Problem statement:
The expected answer is every line from the material below that has the word "agent".

The data:
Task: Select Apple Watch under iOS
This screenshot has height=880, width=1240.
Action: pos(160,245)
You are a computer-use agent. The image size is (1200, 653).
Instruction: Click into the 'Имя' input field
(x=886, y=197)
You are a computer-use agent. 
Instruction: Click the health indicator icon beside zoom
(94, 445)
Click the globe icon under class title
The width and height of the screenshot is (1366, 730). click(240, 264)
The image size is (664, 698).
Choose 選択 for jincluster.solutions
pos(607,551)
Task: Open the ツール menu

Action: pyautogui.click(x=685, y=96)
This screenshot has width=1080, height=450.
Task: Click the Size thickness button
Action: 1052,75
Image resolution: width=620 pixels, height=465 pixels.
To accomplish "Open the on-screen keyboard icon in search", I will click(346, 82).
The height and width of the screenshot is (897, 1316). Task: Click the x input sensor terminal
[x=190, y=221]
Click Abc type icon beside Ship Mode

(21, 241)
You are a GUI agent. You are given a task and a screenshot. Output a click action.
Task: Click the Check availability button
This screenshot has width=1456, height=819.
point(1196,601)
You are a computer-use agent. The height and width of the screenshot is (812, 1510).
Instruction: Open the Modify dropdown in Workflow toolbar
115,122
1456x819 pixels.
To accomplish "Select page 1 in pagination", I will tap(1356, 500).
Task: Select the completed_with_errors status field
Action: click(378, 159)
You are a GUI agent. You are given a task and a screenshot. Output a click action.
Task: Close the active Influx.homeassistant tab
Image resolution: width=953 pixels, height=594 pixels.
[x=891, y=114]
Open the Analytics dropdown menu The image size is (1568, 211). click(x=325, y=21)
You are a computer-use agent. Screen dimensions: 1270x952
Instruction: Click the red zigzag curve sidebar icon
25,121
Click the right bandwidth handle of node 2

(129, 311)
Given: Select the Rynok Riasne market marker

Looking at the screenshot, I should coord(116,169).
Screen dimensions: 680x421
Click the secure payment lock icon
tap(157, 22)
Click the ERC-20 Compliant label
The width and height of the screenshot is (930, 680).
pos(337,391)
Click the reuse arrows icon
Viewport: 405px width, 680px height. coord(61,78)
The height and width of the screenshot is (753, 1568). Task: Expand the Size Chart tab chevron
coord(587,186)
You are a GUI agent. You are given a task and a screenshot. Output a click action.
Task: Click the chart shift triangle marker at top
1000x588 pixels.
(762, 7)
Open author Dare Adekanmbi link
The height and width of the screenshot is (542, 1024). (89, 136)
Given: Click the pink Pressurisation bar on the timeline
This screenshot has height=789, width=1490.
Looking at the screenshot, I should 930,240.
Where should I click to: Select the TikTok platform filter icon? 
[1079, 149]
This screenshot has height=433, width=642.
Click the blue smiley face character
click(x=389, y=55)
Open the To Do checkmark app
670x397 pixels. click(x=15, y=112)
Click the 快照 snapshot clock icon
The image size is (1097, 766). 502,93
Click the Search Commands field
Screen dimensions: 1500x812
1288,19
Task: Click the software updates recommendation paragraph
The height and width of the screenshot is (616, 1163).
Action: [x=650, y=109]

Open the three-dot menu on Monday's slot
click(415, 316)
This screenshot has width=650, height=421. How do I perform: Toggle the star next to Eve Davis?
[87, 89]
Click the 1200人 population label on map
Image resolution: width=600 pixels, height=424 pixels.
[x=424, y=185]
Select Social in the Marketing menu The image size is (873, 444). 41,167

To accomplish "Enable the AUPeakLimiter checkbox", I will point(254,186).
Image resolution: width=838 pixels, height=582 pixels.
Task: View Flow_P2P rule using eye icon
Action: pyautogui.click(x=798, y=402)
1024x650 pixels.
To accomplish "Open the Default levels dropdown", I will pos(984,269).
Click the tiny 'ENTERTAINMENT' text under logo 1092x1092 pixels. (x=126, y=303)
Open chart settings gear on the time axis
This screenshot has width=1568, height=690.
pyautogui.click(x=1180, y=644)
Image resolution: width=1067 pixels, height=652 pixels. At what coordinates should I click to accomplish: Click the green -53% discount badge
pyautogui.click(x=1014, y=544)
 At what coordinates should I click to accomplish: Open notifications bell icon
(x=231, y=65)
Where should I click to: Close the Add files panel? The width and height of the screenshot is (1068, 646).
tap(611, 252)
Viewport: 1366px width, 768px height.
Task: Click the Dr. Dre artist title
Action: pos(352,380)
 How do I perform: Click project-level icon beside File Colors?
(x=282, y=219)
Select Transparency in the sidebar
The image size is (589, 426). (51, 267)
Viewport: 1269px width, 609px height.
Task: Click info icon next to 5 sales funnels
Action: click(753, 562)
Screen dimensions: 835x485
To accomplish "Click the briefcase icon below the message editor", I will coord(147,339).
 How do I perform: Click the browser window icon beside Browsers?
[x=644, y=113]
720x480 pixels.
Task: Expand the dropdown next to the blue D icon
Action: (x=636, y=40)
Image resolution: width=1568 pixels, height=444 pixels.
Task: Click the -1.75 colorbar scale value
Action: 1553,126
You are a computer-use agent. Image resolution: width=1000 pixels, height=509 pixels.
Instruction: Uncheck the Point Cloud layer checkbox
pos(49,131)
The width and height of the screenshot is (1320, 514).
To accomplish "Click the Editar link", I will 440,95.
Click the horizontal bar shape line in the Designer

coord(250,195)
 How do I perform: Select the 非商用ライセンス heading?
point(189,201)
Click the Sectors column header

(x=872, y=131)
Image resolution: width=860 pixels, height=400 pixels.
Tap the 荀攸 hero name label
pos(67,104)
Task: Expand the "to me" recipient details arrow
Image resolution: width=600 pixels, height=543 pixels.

Written response:
You are a computer-use agent. The image size is (1200, 653).
You are a computer-use agent. 
You are a GUI agent. You are given a task and a screenshot. Output a click action.
You are a computer-use agent. The height and width of the screenshot is (812, 1510).
You are a GUI agent. You are given a task and a screenshot. Output a click action.
You are a computer-use agent. Screen dimensions: 1270x952
You are a GUI agent. You are given a task and a screenshot. Output a click action.
You are a computer-use agent. Image resolution: width=1000 pixels, height=509 pixels.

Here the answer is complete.